Direction 1:
Echo the concert review word for word, starting at "The Indo-Canadian vocalist" and ending at "of Indo-Saharan music.".
Direction 2:
Rewrite the records starting at the line containing "Open the Tasks section" and ending at the last line of the records, swapping "screenshot" for "screen capture" and keeping everything else the same. Output only those lines.

Given text:
* BEGIN *

Parc de l'Imaginaire, Gatineau (Aylmer sector)
Wednesday, August 10, 2016 – 7:30 p.m.
Haunting melodies and circling rhythms filled Parc de l'Imaginaire Wednesday, as Kiran Ahluwalia brought her cross-cultural music to Aylmer.
The Indo-Canadian vocalist sings Indian ghazals (a song form based on Urdu poetry) and Punjabi folk songs. In the last decade, however, she's combined these with jazz and Saharan blues – in particular, the Tuareg music of the Sahara desert. Her most recent album, Sanata : Stillness , is a hybrid of Indo-Saharan music.
Originally from India, Ahluwalia was raised in Canada and was well into her career before moving to New York City. She has won two Juno Awards, including for her 2011 CD, Aam Zameen: Common Ground.
It wasn't your standard vocal concert – Ahluwalia wasn't singing in either English or French, so that few in the crowd likely understood the words in the songs. The effect was to make her voice part of the instrumental mix – which was enhanced by her occasionally adding in wordless vocals.
And it was a fine instrumental mix – with Rez Abbasi on electric guitar, Louis Simão on accordion, and Nitin Mitta on tablas. Simão and Abbasi both have strong jazz credentials – Ottawa audiences would have seen Simão last at the 2015 Chamberfest in Michael Occhipinti's Sicilian Jazz Project; Abbasi has appeared previously at the Ottawa Jazz Festival. Ahluwalia is married to Abbasi, and both he and Mitta have played regularly with her for years, including on her albums.

* END *

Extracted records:

* BEGIN *

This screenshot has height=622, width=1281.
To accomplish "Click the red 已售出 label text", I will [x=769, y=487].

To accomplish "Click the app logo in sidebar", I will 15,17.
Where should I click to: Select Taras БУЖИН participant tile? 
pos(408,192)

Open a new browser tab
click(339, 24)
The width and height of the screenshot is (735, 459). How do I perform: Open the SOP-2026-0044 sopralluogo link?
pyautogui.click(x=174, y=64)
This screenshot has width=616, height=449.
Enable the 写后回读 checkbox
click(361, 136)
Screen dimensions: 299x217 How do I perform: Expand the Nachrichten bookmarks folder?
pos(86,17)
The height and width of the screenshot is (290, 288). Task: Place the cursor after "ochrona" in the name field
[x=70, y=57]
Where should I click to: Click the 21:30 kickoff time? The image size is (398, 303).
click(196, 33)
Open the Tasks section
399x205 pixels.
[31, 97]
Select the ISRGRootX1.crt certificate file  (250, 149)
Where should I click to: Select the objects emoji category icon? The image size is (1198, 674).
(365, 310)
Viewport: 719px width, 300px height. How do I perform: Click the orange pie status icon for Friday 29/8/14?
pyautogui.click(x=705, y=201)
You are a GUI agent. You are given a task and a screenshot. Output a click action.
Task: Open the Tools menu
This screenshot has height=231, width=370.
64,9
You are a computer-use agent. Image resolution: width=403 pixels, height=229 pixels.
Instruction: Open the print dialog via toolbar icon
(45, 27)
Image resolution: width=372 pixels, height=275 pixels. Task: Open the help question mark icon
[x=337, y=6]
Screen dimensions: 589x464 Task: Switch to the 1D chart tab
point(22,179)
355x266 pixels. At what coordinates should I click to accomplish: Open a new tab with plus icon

* END *

Full solution 1:
The Indo-Canadian vocalist sings Indian ghazals (a song form based on Urdu poetry) and Punjabi folk songs. In the last decade, however, she's combined these with jazz and Saharan blues – in particular, the Tuareg music of the Sahara desert. Her most recent album, Sanata : Stillness , is a hybrid of Indo-Saharan music.

Full solution 2:
Open the Tasks section
399x205 pixels.
[31, 97]
Select the ISRGRootX1.crt certificate file  (250, 149)
Where should I click to: Select the objects emoji category icon? The image size is (1198, 674).
(365, 310)
Viewport: 719px width, 300px height. How do I perform: Click the orange pie status icon for Friday 29/8/14?
pyautogui.click(x=705, y=201)
You are a GUI agent. You are given a task and a screen capture. Output a click action.
Task: Open the Tools menu
This screen capture has height=231, width=370.
64,9
You are a computer-use agent. Image resolution: width=403 pixels, height=229 pixels.
Instruction: Open the print dialog via toolbar icon
(45, 27)
Image resolution: width=372 pixels, height=275 pixels. Task: Open the help question mark icon
[x=337, y=6]
Screen dimensions: 589x464 Task: Switch to the 1D chart tab
point(22,179)
355x266 pixels. At what coordinates should I click to accomplish: Open a new tab with plus icon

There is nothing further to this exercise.